## WHAT YOU HAVE TO DO:
Repeat all entries exactly.

(Stored data entries)
————

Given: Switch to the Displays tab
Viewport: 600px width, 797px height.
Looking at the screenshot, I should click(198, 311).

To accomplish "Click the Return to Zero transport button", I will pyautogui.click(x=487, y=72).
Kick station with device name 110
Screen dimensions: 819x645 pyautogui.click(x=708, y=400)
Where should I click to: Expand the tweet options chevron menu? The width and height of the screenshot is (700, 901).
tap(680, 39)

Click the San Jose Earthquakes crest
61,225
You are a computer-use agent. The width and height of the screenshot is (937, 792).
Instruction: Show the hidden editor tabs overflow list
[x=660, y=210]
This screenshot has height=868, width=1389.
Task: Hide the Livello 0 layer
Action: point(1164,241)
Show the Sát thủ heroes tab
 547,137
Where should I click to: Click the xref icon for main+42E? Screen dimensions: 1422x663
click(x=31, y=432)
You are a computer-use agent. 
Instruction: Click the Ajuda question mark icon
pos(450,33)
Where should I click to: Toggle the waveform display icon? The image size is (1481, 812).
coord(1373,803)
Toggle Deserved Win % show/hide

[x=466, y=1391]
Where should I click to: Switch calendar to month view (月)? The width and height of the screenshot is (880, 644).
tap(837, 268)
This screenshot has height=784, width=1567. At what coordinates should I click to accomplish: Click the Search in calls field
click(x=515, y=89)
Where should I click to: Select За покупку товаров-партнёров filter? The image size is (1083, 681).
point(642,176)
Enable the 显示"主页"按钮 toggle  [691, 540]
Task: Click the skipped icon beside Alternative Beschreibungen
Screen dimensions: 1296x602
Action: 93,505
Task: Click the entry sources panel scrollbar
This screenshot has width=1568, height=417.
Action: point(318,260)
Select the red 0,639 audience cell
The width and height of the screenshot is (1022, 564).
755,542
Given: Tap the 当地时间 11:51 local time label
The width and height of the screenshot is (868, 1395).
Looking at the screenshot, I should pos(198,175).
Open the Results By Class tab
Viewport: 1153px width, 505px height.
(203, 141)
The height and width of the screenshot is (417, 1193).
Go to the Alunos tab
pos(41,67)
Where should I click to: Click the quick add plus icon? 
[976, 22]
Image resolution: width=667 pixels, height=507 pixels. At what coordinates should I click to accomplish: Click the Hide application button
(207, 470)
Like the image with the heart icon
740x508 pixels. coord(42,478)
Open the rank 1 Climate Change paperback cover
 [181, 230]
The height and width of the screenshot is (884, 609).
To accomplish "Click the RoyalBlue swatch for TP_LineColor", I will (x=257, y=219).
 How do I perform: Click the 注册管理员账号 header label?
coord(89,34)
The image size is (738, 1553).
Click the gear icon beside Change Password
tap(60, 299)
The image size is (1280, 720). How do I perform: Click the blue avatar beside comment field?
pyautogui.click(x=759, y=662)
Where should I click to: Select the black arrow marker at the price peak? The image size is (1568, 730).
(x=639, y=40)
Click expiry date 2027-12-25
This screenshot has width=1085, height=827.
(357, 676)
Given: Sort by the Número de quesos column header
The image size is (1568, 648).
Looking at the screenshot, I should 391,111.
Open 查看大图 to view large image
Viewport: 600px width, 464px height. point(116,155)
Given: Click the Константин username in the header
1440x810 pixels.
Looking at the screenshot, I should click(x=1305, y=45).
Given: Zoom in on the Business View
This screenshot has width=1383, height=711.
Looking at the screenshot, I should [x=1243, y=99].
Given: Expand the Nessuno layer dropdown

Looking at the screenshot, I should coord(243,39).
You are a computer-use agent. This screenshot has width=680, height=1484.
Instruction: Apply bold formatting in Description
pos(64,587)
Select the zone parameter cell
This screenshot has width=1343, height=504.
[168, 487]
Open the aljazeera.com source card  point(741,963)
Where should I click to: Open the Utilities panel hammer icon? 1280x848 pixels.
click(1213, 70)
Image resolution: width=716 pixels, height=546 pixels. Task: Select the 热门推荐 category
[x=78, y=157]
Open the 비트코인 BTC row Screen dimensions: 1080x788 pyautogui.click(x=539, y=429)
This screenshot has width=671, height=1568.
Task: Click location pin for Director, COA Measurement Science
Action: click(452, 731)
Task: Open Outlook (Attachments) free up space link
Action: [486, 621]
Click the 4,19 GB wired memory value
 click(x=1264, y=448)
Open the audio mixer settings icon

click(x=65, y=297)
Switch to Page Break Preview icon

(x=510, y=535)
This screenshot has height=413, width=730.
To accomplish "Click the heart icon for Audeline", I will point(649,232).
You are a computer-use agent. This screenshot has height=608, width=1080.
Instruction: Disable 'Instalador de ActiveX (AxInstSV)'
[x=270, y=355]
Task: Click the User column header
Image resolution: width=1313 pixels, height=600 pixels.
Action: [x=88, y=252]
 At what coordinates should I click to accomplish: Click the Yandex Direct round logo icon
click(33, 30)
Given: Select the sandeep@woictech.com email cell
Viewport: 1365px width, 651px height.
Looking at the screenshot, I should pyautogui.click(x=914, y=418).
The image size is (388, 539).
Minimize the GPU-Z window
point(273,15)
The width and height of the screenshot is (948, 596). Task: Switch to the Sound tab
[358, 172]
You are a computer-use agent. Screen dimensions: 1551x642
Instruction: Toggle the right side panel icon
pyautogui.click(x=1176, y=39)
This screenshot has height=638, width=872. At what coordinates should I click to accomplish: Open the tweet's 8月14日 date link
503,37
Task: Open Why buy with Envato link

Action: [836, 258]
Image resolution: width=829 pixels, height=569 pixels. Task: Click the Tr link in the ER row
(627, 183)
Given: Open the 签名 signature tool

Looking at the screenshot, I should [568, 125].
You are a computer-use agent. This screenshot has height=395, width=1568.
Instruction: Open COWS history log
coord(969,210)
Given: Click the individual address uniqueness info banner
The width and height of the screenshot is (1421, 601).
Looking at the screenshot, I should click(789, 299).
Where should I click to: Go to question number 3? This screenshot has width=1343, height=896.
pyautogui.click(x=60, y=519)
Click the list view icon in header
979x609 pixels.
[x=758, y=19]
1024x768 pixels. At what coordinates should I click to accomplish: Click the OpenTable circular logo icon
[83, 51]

————

## PROBLEM SOLUTION:
Given: Switch to the Displays tab
Viewport: 600px width, 797px height.
Looking at the screenshot, I should click(198, 311).

To accomplish "Click the Return to Zero transport button", I will pyautogui.click(x=487, y=72).
Kick station with device name 110
Screen dimensions: 819x645 pyautogui.click(x=708, y=400)
Where should I click to: Expand the tweet options chevron menu? The width and height of the screenshot is (700, 901).
tap(680, 39)

Click the San Jose Earthquakes crest
61,225
You are a computer-use agent. The width and height of the screenshot is (937, 792).
Instruction: Show the hidden editor tabs overflow list
[x=660, y=210]
This screenshot has height=868, width=1389.
Task: Hide the Livello 0 layer
Action: point(1164,241)
Show the Sát thủ heroes tab
 547,137
Where should I click to: Click the xref icon for main+42E? Screen dimensions: 1422x663
click(x=31, y=432)
You are a computer-use agent. 
Instruction: Click the Ajuda question mark icon
pos(450,33)
Where should I click to: Toggle the waveform display icon? The image size is (1481, 812).
coord(1373,803)
Toggle Deserved Win % show/hide

[x=466, y=1391]
Where should I click to: Switch calendar to month view (月)? The width and height of the screenshot is (880, 644).
tap(837, 268)
This screenshot has height=784, width=1567. At what coordinates should I click to accomplish: Click the Search in calls field
click(x=515, y=89)
Where should I click to: Select За покупку товаров-партнёров filter? The image size is (1083, 681).
point(642,176)
Enable the 显示"主页"按钮 toggle  [691, 540]
Task: Click the skipped icon beside Alternative Beschreibungen
Screen dimensions: 1296x602
Action: 93,505
Task: Click the entry sources panel scrollbar
This screenshot has width=1568, height=417.
Action: point(318,260)
Select the red 0,639 audience cell
The width and height of the screenshot is (1022, 564).
755,542
Given: Tap the 当地时间 11:51 local time label
The width and height of the screenshot is (868, 1395).
Looking at the screenshot, I should pos(198,175).
Open the Results By Class tab
Viewport: 1153px width, 505px height.
(203, 141)
The height and width of the screenshot is (417, 1193).
Go to the Alunos tab
pos(41,67)
Where should I click to: Click the quick add plus icon? 
[976, 22]
Image resolution: width=667 pixels, height=507 pixels. At what coordinates should I click to accomplish: Click the Hide application button
(207, 470)
Like the image with the heart icon
740x508 pixels. coord(42,478)
Open the rank 1 Climate Change paperback cover
 [181, 230]
The height and width of the screenshot is (884, 609).
To accomplish "Click the RoyalBlue swatch for TP_LineColor", I will (x=257, y=219).
 How do I perform: Click the 注册管理员账号 header label?
coord(89,34)
The image size is (738, 1553).
Click the gear icon beside Change Password
tap(60, 299)
The image size is (1280, 720). How do I perform: Click the blue avatar beside comment field?
pyautogui.click(x=759, y=662)
Where should I click to: Select the black arrow marker at the price peak? The image size is (1568, 730).
(x=639, y=40)
Click expiry date 2027-12-25
This screenshot has width=1085, height=827.
(357, 676)
Given: Sort by the Número de quesos column header
The image size is (1568, 648).
Looking at the screenshot, I should 391,111.
Open 查看大图 to view large image
Viewport: 600px width, 464px height. point(116,155)
Given: Click the Константин username in the header
1440x810 pixels.
Looking at the screenshot, I should click(x=1305, y=45).
Given: Zoom in on the Business View
This screenshot has width=1383, height=711.
Looking at the screenshot, I should [x=1243, y=99].
Given: Expand the Nessuno layer dropdown

Looking at the screenshot, I should coord(243,39).
You are a computer-use agent. This screenshot has width=680, height=1484.
Instruction: Apply bold formatting in Description
pos(64,587)
Select the zone parameter cell
This screenshot has width=1343, height=504.
[168, 487]
Open the aljazeera.com source card  point(741,963)
Where should I click to: Open the Utilities panel hammer icon? 1280x848 pixels.
click(1213, 70)
Image resolution: width=716 pixels, height=546 pixels. Task: Select the 热门推荐 category
[x=78, y=157]
Open the 비트코인 BTC row Screen dimensions: 1080x788 pyautogui.click(x=539, y=429)
This screenshot has width=671, height=1568.
Task: Click location pin for Director, COA Measurement Science
Action: click(452, 731)
Task: Open Outlook (Attachments) free up space link
Action: [486, 621]
Click the 4,19 GB wired memory value
 click(x=1264, y=448)
Open the audio mixer settings icon

click(x=65, y=297)
Switch to Page Break Preview icon

(x=510, y=535)
This screenshot has height=413, width=730.
To accomplish "Click the heart icon for Audeline", I will point(649,232).
You are a computer-use agent. This screenshot has height=608, width=1080.
Instruction: Disable 'Instalador de ActiveX (AxInstSV)'
[x=270, y=355]
Task: Click the User column header
Image resolution: width=1313 pixels, height=600 pixels.
Action: [x=88, y=252]
 At what coordinates should I click to accomplish: Click the Yandex Direct round logo icon
click(33, 30)
Given: Select the sandeep@woictech.com email cell
Viewport: 1365px width, 651px height.
Looking at the screenshot, I should pyautogui.click(x=914, y=418).
The image size is (388, 539).
Minimize the GPU-Z window
point(273,15)
The width and height of the screenshot is (948, 596). Task: Switch to the Sound tab
[358, 172]
You are a computer-use agent. Screen dimensions: 1551x642
Instruction: Toggle the right side panel icon
pyautogui.click(x=1176, y=39)
This screenshot has height=638, width=872. At what coordinates should I click to accomplish: Open the tweet's 8月14日 date link
503,37
Task: Open Why buy with Envato link

Action: [836, 258]
Image resolution: width=829 pixels, height=569 pixels. Task: Click the Tr link in the ER row
(627, 183)
Given: Open the 签名 signature tool

Looking at the screenshot, I should [568, 125].
You are a computer-use agent. This screenshot has height=395, width=1568.
Instruction: Open COWS history log
coord(969,210)
Given: Click the individual address uniqueness info banner
The width and height of the screenshot is (1421, 601).
Looking at the screenshot, I should click(789, 299).
Where should I click to: Go to question number 3? This screenshot has width=1343, height=896.
pyautogui.click(x=60, y=519)
Click the list view icon in header
979x609 pixels.
[x=758, y=19]
1024x768 pixels. At what coordinates should I click to accomplish: Click the OpenTable circular logo icon
[83, 51]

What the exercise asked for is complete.